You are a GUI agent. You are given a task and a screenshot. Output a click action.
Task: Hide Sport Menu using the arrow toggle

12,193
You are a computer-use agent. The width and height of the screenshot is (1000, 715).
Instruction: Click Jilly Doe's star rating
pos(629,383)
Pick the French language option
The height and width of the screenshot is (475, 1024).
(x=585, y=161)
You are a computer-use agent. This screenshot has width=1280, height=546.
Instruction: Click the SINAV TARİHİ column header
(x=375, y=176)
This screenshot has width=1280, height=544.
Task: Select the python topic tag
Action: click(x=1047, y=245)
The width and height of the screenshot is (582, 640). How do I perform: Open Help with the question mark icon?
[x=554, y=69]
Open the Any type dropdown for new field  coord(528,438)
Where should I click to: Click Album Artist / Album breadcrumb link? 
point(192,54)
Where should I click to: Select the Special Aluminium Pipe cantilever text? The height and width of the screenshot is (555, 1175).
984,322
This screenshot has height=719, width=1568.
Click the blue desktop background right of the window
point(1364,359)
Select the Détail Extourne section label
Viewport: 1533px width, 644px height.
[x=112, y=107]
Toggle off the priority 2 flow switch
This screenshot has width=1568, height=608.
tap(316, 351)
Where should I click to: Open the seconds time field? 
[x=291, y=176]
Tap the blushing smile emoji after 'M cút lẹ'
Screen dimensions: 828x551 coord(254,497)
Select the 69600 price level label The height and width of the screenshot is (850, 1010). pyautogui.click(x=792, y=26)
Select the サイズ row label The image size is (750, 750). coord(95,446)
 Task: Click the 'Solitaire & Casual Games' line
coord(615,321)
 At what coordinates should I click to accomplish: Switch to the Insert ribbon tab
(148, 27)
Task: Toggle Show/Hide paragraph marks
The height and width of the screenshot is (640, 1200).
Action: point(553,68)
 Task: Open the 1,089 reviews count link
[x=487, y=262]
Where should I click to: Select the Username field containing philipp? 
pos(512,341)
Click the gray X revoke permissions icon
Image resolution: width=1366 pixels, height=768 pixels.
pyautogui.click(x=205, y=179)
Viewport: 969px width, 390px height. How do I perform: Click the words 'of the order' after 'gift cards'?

### Task objective
Write out every line, unchanged, from the one containing "Instruction: Click the" through the closing line of the data.

### Expected output
Instruction: Click the SINAV TARİHİ column header
(x=375, y=176)
This screenshot has width=1280, height=544.
Task: Select the python topic tag
Action: click(x=1047, y=245)
The width and height of the screenshot is (582, 640). How do I perform: Open Help with the question mark icon?
[x=554, y=69]
Open the Any type dropdown for new field  coord(528,438)
Where should I click to: Click Album Artist / Album breadcrumb link? 
point(192,54)
Where should I click to: Select the Special Aluminium Pipe cantilever text? The height and width of the screenshot is (555, 1175).
984,322
This screenshot has height=719, width=1568.
Click the blue desktop background right of the window
point(1364,359)
Select the Détail Extourne section label
Viewport: 1533px width, 644px height.
[x=112, y=107]
Toggle off the priority 2 flow switch
This screenshot has width=1568, height=608.
tap(316, 351)
Where should I click to: Open the seconds time field? 
[x=291, y=176]
Tap the blushing smile emoji after 'M cút lẹ'
Screen dimensions: 828x551 coord(254,497)
Select the 69600 price level label The height and width of the screenshot is (850, 1010). pyautogui.click(x=792, y=26)
Select the サイズ row label The image size is (750, 750). coord(95,446)
 Task: Click the 'Solitaire & Casual Games' line
coord(615,321)
 At what coordinates should I click to accomplish: Switch to the Insert ribbon tab
(148, 27)
Task: Toggle Show/Hide paragraph marks
The height and width of the screenshot is (640, 1200).
Action: point(553,68)
 Task: Open the 1,089 reviews count link
[x=487, y=262]
Where should I click to: Select the Username field containing philipp? 
pos(512,341)
Click the gray X revoke permissions icon
Image resolution: width=1366 pixels, height=768 pixels.
pyautogui.click(x=205, y=179)
Viewport: 969px width, 390px height. How do I perform: Click the words 'of the order' after 'gift cards'?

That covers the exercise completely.